Menino said healthcare centers across the city would offer free vaccines to anyone who hasn't yet been immunized for flu. A list is available at the city's website http://www.cityofboston.gov/.
The Massachusetts Department of Public Health said there have been 18 flu-related deaths this season -- a flu season that came about five weeks earlier than usual.
"We're off to an early start nationally and in Massachusetts," Kevin Cranston, director of the department's Bureau of Infectious Disease, told reporters.
He said 91 percent of the viruses found in laboratory testing this year were well-matched to the seasonal flu vaccine and suggested people who have not yet been vaccinated to get a flu shot, although it takes two weeks for it to be effective.
The flu season this year is considered moderately severe, more severe than average, but not unprecedented in severity, The Boston Globe reported.

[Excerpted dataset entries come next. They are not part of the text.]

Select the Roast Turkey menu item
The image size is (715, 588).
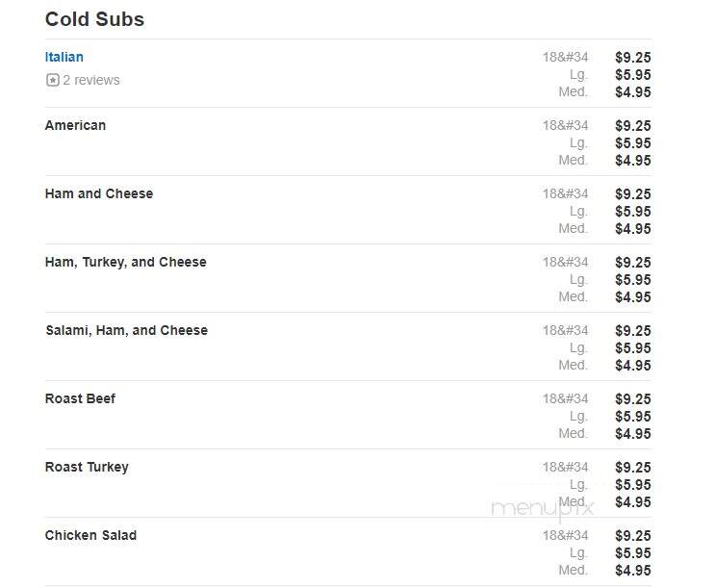[87, 467]
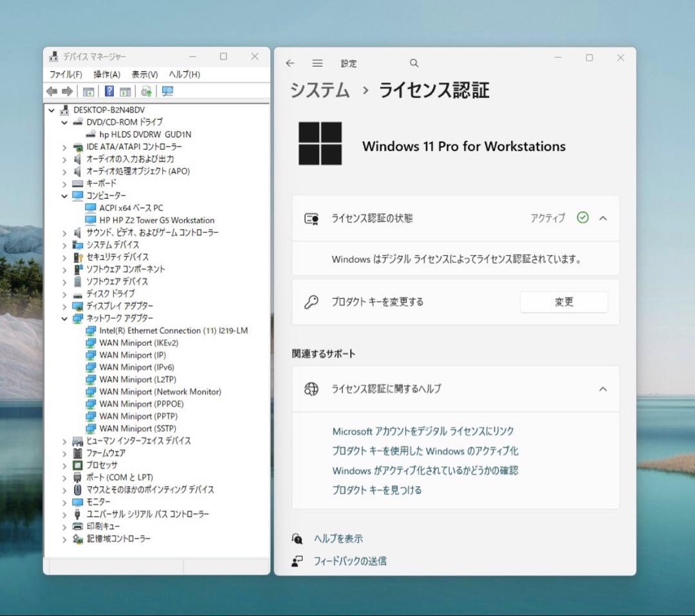This screenshot has width=695, height=616.
Task: Open the 表示(V) menu
Action: pyautogui.click(x=144, y=74)
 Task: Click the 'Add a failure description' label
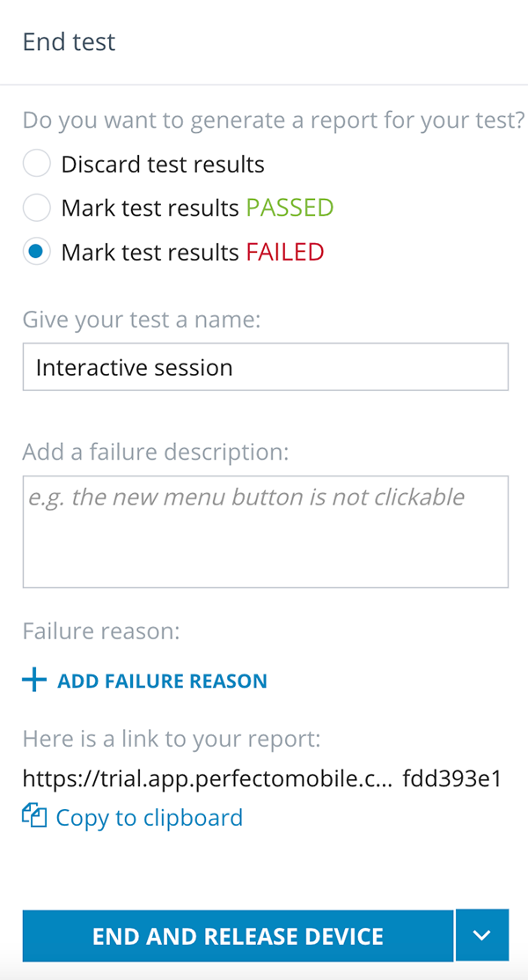[155, 453]

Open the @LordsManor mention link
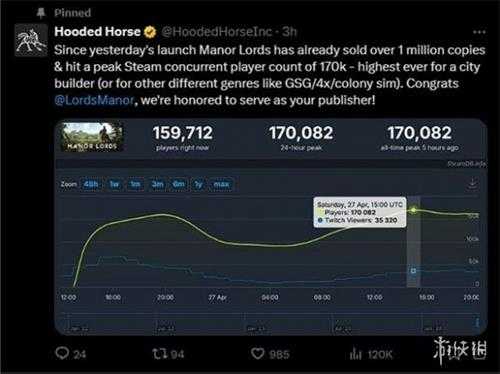click(x=94, y=100)

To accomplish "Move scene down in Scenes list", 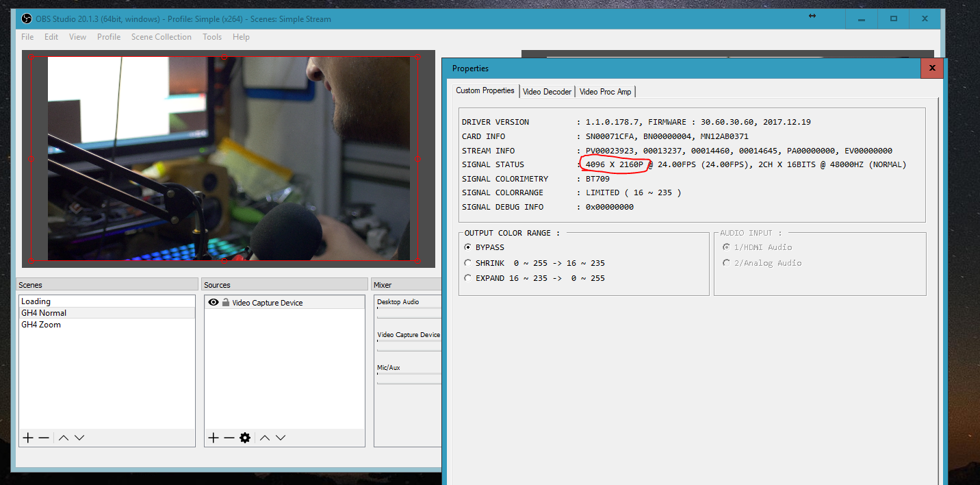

Hospitals and other healthcare facilities in Boston and Massachusetts were taking infectious diseases procedures to limit the spread of flu -- precautions not taken since the 2009 H1N1 "swine flu" pandemic -- such as prohibiting visits from children age 16 and younger. Children catch the flu more frequently at school and then spread it throughout the family and community.
Cranston said healthcare providers and hospitals have had to treat a significant number of cases of norovirus, an intestinal illness not related to influenza.